> _Problem_
Transcribe the records verbatim, starting at the line containing "The height and width of the screenshot is (318, 652)." and ending with the line containing "pos(737,45)", both lines included.

> _Stored rows_
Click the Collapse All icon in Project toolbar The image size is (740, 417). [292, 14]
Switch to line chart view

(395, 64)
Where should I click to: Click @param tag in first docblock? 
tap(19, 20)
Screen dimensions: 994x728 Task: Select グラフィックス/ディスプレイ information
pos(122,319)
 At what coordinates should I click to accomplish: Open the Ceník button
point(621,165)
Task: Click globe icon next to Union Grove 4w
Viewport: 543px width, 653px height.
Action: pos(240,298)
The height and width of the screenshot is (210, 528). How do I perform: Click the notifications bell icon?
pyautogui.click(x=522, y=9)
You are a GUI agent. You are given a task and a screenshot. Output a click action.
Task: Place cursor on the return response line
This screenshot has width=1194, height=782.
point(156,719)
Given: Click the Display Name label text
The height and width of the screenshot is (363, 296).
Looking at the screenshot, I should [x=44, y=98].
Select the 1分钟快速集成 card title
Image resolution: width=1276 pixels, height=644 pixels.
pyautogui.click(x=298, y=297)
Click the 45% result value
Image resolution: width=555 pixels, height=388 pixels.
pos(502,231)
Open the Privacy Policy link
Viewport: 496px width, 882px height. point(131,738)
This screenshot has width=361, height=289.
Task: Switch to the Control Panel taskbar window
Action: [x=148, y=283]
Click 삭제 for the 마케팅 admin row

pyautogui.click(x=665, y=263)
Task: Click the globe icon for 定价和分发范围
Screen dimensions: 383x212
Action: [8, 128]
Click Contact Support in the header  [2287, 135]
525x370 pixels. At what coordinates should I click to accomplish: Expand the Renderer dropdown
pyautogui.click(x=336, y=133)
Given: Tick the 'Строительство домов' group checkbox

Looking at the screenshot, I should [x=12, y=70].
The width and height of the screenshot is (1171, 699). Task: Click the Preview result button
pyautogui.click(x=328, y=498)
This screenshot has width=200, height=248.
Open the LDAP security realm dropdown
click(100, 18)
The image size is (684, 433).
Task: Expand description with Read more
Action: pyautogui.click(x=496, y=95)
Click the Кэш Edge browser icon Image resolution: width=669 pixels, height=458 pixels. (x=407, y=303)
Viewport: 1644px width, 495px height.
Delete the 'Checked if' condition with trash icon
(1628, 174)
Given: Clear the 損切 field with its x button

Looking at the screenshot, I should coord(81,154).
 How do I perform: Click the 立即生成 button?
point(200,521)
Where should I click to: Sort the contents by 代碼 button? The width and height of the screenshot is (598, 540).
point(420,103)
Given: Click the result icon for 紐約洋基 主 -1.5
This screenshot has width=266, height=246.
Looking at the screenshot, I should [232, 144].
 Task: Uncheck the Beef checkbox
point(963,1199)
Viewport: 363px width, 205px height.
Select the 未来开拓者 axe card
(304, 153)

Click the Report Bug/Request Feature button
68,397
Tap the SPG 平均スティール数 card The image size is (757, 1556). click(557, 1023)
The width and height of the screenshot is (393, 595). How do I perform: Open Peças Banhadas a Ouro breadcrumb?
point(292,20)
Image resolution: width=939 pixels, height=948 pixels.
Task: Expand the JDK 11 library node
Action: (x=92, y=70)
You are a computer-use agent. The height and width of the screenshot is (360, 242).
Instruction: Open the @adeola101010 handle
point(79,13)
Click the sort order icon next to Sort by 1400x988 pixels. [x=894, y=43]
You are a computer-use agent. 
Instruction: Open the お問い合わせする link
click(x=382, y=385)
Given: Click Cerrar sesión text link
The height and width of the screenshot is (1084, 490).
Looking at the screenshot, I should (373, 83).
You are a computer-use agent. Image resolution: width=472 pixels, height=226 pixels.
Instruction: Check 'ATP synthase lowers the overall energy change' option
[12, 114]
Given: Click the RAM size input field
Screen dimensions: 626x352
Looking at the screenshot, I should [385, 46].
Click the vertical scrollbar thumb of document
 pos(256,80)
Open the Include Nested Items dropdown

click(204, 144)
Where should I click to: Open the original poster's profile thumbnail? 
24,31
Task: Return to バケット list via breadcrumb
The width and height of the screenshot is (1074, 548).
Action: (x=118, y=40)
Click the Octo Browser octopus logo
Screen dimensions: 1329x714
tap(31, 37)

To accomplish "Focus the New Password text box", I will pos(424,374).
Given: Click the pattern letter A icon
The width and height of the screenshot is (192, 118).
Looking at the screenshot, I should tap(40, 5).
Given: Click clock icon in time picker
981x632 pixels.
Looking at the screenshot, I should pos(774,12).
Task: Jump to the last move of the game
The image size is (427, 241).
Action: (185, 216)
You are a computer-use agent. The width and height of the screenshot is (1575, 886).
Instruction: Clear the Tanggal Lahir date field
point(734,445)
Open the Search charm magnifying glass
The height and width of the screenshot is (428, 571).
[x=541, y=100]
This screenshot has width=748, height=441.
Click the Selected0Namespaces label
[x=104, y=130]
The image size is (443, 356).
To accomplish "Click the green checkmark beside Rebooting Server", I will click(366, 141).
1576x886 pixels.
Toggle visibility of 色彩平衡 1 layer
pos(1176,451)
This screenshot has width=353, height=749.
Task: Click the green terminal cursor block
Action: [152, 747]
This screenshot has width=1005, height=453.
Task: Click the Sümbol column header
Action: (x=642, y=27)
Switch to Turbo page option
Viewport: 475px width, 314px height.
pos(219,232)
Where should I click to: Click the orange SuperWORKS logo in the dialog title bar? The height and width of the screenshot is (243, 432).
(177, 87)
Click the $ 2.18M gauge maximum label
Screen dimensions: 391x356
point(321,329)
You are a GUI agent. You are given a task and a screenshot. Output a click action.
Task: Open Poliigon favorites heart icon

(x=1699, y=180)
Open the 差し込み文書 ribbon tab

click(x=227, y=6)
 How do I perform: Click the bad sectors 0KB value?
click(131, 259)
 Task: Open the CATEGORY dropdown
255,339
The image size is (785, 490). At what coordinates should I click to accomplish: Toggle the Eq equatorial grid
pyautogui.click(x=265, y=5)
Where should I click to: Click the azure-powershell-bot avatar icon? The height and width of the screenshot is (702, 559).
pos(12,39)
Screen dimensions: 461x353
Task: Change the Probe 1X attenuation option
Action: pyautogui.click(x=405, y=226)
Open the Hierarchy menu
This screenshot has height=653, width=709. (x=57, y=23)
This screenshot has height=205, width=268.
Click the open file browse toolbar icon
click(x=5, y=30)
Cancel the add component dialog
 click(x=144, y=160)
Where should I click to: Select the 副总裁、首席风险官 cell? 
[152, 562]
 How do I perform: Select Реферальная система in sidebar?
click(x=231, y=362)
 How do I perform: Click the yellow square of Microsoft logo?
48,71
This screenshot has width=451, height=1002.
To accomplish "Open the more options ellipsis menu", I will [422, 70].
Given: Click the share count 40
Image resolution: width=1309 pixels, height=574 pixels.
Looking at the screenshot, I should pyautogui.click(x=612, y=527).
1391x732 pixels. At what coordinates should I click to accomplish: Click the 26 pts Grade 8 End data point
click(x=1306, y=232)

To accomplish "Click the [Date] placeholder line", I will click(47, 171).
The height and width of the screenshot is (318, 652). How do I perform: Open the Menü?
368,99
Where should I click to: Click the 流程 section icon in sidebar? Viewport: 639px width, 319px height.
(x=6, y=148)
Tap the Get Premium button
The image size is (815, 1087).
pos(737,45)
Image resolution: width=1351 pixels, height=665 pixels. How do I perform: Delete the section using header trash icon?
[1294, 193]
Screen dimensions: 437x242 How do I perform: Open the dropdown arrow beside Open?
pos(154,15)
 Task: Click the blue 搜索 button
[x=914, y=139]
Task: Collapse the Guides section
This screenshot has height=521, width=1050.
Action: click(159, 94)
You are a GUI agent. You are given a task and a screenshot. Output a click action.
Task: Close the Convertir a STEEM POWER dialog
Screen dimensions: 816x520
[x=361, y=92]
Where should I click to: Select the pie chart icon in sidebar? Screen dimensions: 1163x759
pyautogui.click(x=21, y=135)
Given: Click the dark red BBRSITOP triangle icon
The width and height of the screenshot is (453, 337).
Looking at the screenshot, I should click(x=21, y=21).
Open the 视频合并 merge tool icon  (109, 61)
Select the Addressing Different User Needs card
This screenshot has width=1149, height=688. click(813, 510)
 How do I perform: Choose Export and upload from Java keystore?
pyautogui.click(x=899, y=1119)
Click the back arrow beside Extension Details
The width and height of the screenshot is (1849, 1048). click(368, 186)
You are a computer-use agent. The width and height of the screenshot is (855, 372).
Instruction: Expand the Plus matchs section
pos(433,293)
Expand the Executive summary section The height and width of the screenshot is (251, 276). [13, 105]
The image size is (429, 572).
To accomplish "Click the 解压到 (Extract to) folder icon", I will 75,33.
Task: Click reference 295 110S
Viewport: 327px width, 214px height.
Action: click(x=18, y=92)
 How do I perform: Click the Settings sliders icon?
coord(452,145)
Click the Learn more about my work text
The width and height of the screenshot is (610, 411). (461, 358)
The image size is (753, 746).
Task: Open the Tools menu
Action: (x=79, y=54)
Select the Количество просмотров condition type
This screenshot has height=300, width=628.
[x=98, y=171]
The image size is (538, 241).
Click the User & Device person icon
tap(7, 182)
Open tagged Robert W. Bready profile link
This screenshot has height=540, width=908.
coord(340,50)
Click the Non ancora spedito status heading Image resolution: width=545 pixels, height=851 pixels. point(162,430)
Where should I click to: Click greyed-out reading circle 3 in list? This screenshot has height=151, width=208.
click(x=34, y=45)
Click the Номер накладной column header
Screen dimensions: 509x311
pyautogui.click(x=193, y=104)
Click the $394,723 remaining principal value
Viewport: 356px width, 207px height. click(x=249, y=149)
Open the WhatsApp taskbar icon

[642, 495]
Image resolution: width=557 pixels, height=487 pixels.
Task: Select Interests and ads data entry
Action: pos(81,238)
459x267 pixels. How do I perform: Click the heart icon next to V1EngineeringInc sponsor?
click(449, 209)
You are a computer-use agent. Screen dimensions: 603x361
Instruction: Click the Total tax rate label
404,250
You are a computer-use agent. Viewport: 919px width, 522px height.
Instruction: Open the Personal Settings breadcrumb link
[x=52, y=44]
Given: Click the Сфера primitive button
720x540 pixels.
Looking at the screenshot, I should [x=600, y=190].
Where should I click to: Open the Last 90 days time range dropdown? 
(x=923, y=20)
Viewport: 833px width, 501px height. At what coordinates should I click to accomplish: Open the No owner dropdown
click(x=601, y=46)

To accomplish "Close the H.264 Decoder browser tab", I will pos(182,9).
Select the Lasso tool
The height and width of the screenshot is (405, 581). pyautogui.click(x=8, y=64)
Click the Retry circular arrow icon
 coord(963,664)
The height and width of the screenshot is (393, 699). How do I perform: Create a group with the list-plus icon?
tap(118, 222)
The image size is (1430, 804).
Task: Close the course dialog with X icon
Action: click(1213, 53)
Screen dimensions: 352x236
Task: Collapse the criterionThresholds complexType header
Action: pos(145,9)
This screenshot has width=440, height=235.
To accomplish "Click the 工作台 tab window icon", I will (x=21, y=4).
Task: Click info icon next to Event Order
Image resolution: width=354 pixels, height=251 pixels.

> _Answer for the task_
The height and width of the screenshot is (318, 652). How do I perform: Open the Menü?
368,99
Where should I click to: Click the 流程 section icon in sidebar? Viewport: 639px width, 319px height.
(x=6, y=148)
Tap the Get Premium button
The image size is (815, 1087).
pos(737,45)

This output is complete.